Friday, December 22, 2006

how to coerce OMSA 5.1 to install & run properly on CentOS 4 (part III)

Here is the summary of what I did for OMSA 5.1 on CentOS 4.1 ( the white-box twin of RHAS 4.1)

For installation, on a CentOS 4.1 without OpenIPMI or net-snmp, you just need to
  1. append /etc/redhat-release with "Nahant", RHEL 4's code name.
1c1
< CentOS release 4.1 (Final) Nahant --- > CentOS release 4.1 (Final)
2. start installation by running ./linux/suppportscripts/srvadmin-install.sh
After installation, answer NO to start start all services. Instead, conduct the following steps first:
1. insert a line 'test -e /dev/ipmi0 || mknod -m 0600 /dev/ipmi0 c 253 0' at the beginning of /etc/init.d/dsm_sa_ipmi. w/o it, /etc/init.d/dsm_sa_ipmi will fail miserablly. It seems that udev doesn't put /dev/ipmi0 back as expected.
22,24d21 < # my hack < test -e /dev/ipmi0 || mknod -m 0600 /dev/ipmi0 c 253 0 < #
2. insert '/etc/init.d/dsm_sa_ipmi start' at the beginning of 'start' section inside /usr/bin/srvadmin- services.sh
w/o it, srvadmin-services.sh start will fail with IPMI drivers fail to load. However, if you start IPMI manually by '/etc/init.d/dsm_sa_ipmi start', you'd be just fine.
241,243d240 < # my hack::ipmi failed to start when called from later this script < /etc/init.d/dsm_sa_ipmi start <
3. now start it all with /usr/bin/srvadmin-services.sh start
4. verify it with ' omreport chassis temps' and 'omreport storage controller '. These two rely on different things to work. I'll elaborate on this later.

The rc scripts are placed in the S50 instead of their own start sequence number mandated in the scripts. I corrected them manually with my understanding of chkconfig directives in the scripts. However, I didn't get to change run level to test whether that would guarantee OMSA startup succesfully, since all my boxens are in production. Besides, Hobbit Monitor will let me know soon enough upon such failure.

It is such a great relief to have constant & comprehensive monitoring against critical systems. As a system engineer, you don't have to make all these mental or paper notes to check this or that. A decent NMS will do its job to nag you (whether you like or not) when necessary.

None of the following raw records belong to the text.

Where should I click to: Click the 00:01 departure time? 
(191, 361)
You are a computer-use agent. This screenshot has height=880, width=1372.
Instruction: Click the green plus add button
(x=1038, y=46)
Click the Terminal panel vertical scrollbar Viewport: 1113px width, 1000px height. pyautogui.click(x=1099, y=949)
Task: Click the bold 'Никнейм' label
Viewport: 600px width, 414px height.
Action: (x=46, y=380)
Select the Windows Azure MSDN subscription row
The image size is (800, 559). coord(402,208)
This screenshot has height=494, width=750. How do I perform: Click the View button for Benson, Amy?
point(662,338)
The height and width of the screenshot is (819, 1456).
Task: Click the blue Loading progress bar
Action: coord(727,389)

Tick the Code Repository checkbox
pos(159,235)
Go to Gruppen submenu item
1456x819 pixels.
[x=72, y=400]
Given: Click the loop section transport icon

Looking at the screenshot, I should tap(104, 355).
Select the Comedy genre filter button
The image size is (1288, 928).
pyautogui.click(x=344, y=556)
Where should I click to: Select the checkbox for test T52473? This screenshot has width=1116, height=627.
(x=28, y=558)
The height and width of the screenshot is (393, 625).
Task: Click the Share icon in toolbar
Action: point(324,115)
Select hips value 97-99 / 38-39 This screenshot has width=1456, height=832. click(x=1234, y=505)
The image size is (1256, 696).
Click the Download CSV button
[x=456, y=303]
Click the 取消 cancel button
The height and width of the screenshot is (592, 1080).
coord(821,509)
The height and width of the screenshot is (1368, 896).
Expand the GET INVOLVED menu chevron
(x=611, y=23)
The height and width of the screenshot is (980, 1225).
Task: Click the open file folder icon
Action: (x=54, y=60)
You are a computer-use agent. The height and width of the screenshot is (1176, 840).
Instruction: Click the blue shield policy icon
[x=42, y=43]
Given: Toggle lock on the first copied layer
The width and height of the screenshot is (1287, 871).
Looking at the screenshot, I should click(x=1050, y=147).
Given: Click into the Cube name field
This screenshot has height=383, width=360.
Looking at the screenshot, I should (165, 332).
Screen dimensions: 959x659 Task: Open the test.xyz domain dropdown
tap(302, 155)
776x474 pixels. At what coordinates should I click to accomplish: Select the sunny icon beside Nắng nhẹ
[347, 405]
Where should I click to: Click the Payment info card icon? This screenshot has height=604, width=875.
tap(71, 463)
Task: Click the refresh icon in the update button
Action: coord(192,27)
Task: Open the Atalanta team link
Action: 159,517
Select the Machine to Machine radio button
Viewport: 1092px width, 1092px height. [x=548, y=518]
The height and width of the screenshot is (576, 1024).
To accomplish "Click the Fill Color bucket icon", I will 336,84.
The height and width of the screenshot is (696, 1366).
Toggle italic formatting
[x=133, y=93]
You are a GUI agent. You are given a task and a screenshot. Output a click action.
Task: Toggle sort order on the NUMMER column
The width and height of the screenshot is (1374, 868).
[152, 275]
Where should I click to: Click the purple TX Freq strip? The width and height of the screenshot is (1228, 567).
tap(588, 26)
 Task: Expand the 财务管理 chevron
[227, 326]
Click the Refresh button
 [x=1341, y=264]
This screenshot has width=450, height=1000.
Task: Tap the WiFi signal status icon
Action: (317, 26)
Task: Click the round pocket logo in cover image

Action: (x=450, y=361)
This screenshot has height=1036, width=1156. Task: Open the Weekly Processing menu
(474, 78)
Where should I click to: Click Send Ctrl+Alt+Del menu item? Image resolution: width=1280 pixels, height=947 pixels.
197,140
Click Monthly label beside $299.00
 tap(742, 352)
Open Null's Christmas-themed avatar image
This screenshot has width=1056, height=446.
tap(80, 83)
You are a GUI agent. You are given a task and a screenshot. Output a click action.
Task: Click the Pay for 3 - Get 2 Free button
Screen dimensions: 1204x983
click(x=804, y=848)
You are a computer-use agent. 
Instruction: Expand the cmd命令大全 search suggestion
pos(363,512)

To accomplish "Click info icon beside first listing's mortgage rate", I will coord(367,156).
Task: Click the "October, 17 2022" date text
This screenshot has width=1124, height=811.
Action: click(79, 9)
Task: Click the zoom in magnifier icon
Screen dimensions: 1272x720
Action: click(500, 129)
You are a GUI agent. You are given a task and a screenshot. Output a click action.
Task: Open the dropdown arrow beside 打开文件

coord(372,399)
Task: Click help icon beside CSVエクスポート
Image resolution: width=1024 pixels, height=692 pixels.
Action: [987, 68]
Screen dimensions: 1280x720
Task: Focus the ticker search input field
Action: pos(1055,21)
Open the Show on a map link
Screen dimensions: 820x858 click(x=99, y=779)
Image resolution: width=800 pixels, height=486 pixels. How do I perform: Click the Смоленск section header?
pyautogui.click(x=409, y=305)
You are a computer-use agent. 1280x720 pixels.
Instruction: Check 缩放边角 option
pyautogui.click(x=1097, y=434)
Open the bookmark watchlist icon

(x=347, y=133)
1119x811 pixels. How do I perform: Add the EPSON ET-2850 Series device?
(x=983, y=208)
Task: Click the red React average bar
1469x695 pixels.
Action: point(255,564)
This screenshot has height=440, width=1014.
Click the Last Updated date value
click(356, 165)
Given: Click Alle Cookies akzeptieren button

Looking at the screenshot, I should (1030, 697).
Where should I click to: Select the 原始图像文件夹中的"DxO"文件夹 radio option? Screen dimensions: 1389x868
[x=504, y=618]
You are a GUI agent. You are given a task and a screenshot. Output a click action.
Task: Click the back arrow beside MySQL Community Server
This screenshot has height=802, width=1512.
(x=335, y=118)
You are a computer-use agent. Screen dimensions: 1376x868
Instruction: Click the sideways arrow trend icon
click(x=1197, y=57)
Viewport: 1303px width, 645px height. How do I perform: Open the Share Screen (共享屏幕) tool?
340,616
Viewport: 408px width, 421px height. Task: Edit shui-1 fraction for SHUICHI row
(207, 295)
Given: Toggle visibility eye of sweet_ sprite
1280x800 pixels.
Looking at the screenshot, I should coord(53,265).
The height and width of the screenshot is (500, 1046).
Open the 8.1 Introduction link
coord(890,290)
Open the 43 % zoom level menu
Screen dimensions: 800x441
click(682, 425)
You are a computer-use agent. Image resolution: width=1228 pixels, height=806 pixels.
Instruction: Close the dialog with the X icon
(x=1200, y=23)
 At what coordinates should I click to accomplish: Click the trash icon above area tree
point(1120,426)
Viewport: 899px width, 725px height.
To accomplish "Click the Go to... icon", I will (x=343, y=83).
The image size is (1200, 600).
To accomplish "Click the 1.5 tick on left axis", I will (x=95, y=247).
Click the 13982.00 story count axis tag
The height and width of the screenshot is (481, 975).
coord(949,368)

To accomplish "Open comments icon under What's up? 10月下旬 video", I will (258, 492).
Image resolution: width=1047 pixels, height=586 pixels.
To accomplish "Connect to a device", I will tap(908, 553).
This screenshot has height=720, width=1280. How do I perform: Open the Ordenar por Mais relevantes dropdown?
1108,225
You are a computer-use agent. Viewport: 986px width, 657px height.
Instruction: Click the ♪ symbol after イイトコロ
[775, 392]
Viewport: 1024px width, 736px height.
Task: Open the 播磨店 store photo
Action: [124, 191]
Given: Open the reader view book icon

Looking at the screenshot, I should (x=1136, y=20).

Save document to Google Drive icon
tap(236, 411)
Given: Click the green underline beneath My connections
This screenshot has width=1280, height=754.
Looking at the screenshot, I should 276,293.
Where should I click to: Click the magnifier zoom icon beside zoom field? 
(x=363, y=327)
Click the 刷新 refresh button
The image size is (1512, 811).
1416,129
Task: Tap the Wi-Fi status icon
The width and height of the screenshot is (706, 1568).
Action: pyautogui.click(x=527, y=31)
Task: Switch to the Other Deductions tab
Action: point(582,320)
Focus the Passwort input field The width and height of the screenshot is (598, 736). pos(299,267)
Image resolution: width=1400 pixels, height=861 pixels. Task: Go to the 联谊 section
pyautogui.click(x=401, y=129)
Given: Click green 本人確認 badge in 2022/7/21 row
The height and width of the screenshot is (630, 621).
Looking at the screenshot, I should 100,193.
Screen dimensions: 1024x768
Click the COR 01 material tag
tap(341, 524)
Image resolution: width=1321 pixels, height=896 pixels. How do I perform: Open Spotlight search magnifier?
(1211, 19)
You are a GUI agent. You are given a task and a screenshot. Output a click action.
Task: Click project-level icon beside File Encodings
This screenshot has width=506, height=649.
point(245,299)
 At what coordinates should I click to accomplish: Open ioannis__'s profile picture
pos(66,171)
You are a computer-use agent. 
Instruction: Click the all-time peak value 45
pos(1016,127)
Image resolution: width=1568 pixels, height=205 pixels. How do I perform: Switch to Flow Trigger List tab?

Wednesday, December 20, 2006

how to change IP address on a Linux server :: a project?

I was asked this question once, "how do you change IP address on a Linux server?"  At its face value, it's a simple technical question on systems administration or network administration using a Linux server. So, my instant response is
  • edit /etc/sysconfig/ifcfg-eth0 (or eth?).   or system-config-network TUI or GUI.
  • adjust routes and personal fw on the host as needed
  • ifconfig eth1 down && ifconfig eth1 up (or /etc/init.d/network restart)
  • verify: ifconfig eth1 (to see if the new IP has taken effect)
  • check & verify from remote host it is actually accessible (TCP/IP level, plus other services the server may provide)
  • update DNS if applicable
To dwell on the question a little more,  and depends on the context of the conversation, the lines of questions, and who asks, I would expand a bit from the perspective of process management, configuration management, and knowledge management. In other words, I'd prefer to drive such a "simple" change as a small project. Thus, here comes the addition to my initial answer:

So, the actual change is simple. Depends on the function of the server and its inter-relationship with other systems, you probably need to manage such a change as a project. As they say, a little bit more of thinking and planning goes a long way.
  • gather requirement from functional groups and management
  • set a date to cut-over and obtain sign-off from stake-holders
  • plan for it (procedures/fall-back plan/check-list/notification/etc.)
  • communicate the planned change and its potential impact to stake-holders and end users
  • dry run if necessary
  • prior to cut-over: for days leading up to the cut-over, shorten TTL for A record for that IP, if it has DNS record and is accessed by DNS name instead of IP alone.
  • prior to cut-over: check to be sure ACL or conduits or fw rules get updated on router/firewalls and systems the server gain access to or from
  • during cut-over: keep team and stake-holders abreast of up-to-date status
  • post cut-over: verify by going through your check-list to determine success
  • post cut-over: enter change log for this event & notify users the cut-over is done
  • post cut-over: alias or real NIC to keep servicing the IP for limited period. (could also just alias the new IP onto the NIC serving the current IP, the cut-over becomes switching who's alias and who's real)
  • post cut-over: added DNAT or reverse proxy rules to catch traffic to the old IP and redirect/log/alert as necessary
  • post cut-over: document this in the knowledge-management system: a scrapbook, a WIKI, a technical writer.